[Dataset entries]

************

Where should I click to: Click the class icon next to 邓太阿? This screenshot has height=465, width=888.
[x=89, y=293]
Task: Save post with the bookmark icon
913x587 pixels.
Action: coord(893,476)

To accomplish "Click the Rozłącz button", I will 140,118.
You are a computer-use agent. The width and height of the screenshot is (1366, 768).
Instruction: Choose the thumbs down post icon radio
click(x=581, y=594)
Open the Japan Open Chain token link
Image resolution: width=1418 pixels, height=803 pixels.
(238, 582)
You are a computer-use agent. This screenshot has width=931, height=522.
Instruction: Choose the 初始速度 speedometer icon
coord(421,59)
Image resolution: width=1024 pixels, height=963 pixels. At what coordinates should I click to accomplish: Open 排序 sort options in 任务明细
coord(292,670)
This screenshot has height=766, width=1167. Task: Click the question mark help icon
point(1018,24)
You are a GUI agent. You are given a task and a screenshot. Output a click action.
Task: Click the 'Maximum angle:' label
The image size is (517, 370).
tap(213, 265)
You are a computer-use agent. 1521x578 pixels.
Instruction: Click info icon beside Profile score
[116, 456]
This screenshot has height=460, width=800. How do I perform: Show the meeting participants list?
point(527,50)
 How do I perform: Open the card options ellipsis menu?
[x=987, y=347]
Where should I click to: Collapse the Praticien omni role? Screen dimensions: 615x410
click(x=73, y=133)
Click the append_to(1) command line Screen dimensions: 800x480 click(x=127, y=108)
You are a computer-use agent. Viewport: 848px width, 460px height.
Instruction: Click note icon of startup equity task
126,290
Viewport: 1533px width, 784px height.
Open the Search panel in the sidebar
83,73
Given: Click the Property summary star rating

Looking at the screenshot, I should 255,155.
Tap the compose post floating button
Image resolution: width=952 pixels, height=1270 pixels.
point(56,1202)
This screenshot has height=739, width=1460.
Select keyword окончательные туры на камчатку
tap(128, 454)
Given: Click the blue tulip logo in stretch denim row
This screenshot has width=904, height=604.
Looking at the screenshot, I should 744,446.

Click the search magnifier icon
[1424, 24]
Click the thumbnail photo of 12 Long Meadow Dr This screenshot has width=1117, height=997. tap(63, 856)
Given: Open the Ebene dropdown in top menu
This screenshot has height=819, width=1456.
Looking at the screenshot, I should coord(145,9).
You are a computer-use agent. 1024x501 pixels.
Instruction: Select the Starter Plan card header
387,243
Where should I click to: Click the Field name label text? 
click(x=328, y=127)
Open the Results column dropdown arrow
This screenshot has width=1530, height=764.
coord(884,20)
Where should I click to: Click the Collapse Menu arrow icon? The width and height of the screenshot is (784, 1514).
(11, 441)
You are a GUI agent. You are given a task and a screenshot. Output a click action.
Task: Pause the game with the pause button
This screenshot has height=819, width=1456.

************

### Required work
From the line holding "Click the search magnifier icon" to the line holding "Given: Open the Ebene dropdown in top menu", inclusive, restate each line above exactly as written.

### Exercise solution
Click the search magnifier icon
[1424, 24]
Click the thumbnail photo of 12 Long Meadow Dr This screenshot has width=1117, height=997. tap(63, 856)
Given: Open the Ebene dropdown in top menu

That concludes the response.